Born Juan Luis Guerra Seijas in Santo Domingo, Dominican Republic in 1957, this tall lanky fellow is one of the most influential Dominican music artists to ever do it. He is often listed among the greatest Merengue artists of all time and from his beginnings with the legendary 440 band, he has shaped the modern sounds coming from the island nation.

His music has taken him to venues around the world and he was instrumental in taking Merengue’s global appeal to even bigger heights. It’s safe to say his influence on Merengue is quite significant and his timeless gems like “Ojalá Que Llueva Cafe” and “Buscando Visa Para Un Sueño” are among the most globally recognizable of the genre.

Slinger “Mighty Sparrow” Francisco
Born in the fishing village of Grand Roy in Grenada in 1935, Slinger “Mighty Sparrow” Francisco’s family moved to Trinidad and Tobago when he was two and he subsequently grew up in Port of Spain. Holder of the undisputed title of “Calypso King of the World” (sorry Harry Belafonte), Sparrow’s career spans seven decades since he burst on the Trinidad scene in 1956 with a song called “Jean and Dinah”, with which he won the first of what were to be an avalanche of Carnival Road March and Calypso Monarch titles.
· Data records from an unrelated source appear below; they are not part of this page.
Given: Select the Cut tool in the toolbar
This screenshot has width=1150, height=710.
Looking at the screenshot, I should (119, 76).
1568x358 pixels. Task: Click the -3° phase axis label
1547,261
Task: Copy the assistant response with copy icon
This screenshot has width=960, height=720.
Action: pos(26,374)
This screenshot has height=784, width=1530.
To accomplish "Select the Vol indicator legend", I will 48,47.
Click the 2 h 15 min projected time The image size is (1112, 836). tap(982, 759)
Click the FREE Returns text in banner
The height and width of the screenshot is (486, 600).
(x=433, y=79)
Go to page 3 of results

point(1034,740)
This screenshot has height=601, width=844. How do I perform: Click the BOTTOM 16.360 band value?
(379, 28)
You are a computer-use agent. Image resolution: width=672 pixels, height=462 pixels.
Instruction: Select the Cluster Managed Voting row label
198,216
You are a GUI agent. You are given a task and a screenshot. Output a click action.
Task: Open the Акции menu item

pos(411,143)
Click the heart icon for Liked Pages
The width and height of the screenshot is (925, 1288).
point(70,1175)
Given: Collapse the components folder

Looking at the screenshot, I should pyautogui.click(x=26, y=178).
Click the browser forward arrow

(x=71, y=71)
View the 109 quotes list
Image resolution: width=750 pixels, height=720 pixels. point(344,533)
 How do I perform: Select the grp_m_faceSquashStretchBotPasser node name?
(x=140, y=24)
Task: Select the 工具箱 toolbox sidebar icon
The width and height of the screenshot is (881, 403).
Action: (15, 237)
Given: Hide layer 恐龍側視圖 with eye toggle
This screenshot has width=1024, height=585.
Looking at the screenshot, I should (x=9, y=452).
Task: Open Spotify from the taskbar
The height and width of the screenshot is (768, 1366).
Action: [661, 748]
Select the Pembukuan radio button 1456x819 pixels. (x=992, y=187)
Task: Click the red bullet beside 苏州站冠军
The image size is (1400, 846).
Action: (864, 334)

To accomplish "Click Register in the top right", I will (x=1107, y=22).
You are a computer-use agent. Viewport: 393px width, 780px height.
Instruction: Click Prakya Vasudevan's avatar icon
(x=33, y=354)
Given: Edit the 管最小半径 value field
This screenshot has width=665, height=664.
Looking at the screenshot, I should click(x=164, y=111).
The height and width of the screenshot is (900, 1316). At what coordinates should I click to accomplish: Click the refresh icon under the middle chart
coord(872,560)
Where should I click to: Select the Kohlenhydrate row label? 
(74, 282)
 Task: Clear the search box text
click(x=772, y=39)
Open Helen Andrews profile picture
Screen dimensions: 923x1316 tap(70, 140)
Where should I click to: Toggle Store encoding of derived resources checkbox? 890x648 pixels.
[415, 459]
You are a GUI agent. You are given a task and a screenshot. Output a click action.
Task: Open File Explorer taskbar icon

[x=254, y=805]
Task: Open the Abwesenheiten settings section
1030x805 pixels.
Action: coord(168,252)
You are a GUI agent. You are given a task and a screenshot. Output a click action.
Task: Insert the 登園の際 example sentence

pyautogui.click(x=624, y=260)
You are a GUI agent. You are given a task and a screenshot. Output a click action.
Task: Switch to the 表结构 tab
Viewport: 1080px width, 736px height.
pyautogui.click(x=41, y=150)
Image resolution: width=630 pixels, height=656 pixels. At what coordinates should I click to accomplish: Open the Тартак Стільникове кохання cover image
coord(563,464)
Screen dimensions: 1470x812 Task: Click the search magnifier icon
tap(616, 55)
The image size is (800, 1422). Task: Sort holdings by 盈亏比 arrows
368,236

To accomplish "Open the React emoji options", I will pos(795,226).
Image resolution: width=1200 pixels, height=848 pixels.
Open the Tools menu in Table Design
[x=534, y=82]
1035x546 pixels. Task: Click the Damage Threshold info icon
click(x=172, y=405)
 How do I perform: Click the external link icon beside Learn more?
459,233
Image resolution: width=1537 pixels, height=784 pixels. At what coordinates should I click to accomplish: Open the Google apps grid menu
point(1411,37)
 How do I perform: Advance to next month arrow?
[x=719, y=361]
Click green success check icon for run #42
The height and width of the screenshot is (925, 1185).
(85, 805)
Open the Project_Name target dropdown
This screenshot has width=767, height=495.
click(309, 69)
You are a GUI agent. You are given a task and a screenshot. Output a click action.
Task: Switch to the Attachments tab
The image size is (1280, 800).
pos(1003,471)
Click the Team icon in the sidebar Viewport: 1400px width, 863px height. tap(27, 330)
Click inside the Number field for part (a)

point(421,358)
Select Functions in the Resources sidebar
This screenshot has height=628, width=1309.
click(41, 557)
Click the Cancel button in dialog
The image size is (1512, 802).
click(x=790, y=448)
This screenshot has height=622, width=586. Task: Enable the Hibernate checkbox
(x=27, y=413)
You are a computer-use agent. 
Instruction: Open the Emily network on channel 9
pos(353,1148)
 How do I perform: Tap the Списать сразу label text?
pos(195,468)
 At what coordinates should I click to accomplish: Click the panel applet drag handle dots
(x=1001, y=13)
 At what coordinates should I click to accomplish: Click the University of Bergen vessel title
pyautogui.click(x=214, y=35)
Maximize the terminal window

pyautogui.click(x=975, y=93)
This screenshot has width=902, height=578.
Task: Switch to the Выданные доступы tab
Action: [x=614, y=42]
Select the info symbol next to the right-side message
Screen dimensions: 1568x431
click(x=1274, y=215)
In the world of Calypso, this is the name that has become synonymous with the genre around the world- he briefly tried his hand at Soca but that never really went over. And his list of Calypso albums is longer than how Trump’s presidency is feeling right now to sane people (okay, maybe not that long). And would you believe it, he is about to turn 82 this July and he is still performing. Now that’s a trooper.

So there you have it: the five most influential Caribbean artists of all time. We look forward to your comments.